The 150 students in Mr. Raymond's urban-studies classes call on the mapping technology in studying a range of urban problems, such as pollution and cities' systems of criminal justice and emergency response.

Some of Mr. Raymond's students are helping community organizations use the technology. Ten students are helping Gleaners, a local food bank, make use of geographic information systems to plan distribution routes and to evaluate the agency's effectiveness.

And nine students are working with the Wayne County, Mich., planning department to create computerized maps of local "brownfields sites," urban real estate that is polluted but still suitable for industry. Embedded in the maps of each site are the land assessor's data, information about who owns the property, and directions on how to visit it.

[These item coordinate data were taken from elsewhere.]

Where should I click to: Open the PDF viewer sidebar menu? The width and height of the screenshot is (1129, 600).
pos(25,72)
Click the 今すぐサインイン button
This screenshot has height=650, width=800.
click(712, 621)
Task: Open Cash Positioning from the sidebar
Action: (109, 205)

In the process, the students earn some of the 200 volunteer hours each needs to graduate. Some qualify for dual enrollment in an advanced course in GIS technology that Mr. Raymond teaches on Saturdays at Wayne State University.

Seventeen graduates of his program since 1993 have gotten jobs that use GIS technology, he said. Entry-level jobs using the software pay $12 to $15 an hour part time, or $35,000 to $40,000 annually for full-time work, Mr. Raymond said.

Environmental Systems Research Institute Inc., which produces ArcView, has more than a business interest in promoting the use of its technology in schools, said Charlie Fitzpatrick, the manager of the company's K-12 program.

The Redlands, Calif.-based company, one of the largest GIS makers, sells most of its software and data to corporations and government agencies but faces fierce competition to serve that expanding market.

It is a competitive advantage if young people entering the workforce are familiar with his company's product, Mr. Fitzpatrick said. That's one reason Environmental Systems Research has helped 2,000 schools acquire ArcView.

But the experience of Apple Computer Inc., which salted the schools with its technology but faltered competitively, shows that the impact of school use on a company's bottom line is limited.

More fundamentally, Mr. Fitzpatrick said, "one of our corporation's real driving forces is the desire to create a more spatially literate society."

The company sells a "school bundle" of its software that includes eight different data sets, including data on different nations, the Canadian provinces, and U.S. counties.

The software for loading data into maps has several modes of performance, tailored to a user's skill level, from simple to sophisticated.

Geography teachers generally have a harder time than science teachers becoming skilled in the mapping software, Mr. Fitzpatrick said.

"Geography teachers tend not to be so technically proficient as science teachers," he said. "Science teachers approach their subject more as a thing to be investigated [through the] scientific method. Social studies and geography teachers generally approach their discipline as body of information to be acquired.

"On the whole, they're less comfortable with the approach of 'let's explore this information.'"

The company has been working with the nonprofit Center for Image Processing in Education in Tucson, Ariz., to develop methods to train teachers, he said.